- [Consigne détaillée]: Recopiez fidèlement le passage du texte sur la place royale de Stanislas qui commence à « - Le Pavillon Alliot » et se termine à « les tirs d’artillerie. ».

- [Texte choisi]:

+===+

Vers le milieu de 1751, Stanislas fait part de son projet de place royale qu’il souhaite édifier à la gloire de son gendre Louis XV et pose le 18 Mars 1752 la première pierre d’une place de 106 m sur 124 m qui comprendra :
- Le Pavillon de l’Hôtel de Ville (toujours Hôtel de Ville de Nancy)
- Le Pavillon Alliot (actuellement Grand Hôtel de la Reine) - L’Hôtel des Fermes (actuellement Opéra National)
- L’Hôtel du Collège de Médecine et de Chirurgie (actuellement Musée des Beaux Arts)
- Le Pavillon Jacquet, qui demeurera toujours une propriété privée
Le côté des bastions, vers la place de la Carrière, pose alors problème, les militaires exigeant des bâtiments peu élevés pour permettre les tirs d’artillerie.
Cette condition impérative sera à l’origine d’un trait de génie de Héré qui ferme la place au nord par les « basses faces », bâtiments limités à un rez-de-chaussée, ce qui ajoute encore à la légèreté et au raffinement de la Place
Si Emmanuel Héré, l’architecte de la place royale, respecte l’ordonnance dite classique héritée de Mansart, il en tempère le jeu de lignes horizontales et verticales par des apports ponctuels traités dans un répertoire rococo - baroque, donnant naissance en Lorraine à un art dont l’une des particularités réside dans ce traitement subtil du vocabulaire ornemental.

+===+

- [Extrait des données]:
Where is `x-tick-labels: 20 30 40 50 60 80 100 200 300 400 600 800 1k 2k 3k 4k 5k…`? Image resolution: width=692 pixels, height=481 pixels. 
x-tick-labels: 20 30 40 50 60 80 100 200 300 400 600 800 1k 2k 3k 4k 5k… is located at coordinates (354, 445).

+===+

- [Corrigé]:
- Le Pavillon Alliot (actuellement Grand Hôtel de la Reine) - L’Hôtel des Fermes (actuellement Opéra National)
- L’Hôtel du Collège de Médecine et de Chirurgie (actuellement Musée des Beaux Arts)
- Le Pavillon Jacquet, qui demeurera toujours une propriété privée
Le côté des bastions, vers la place de la Carrière, pose alors problème, les militaires exigeant des bâtiments peu élevés pour permettre les tirs d’artillerie.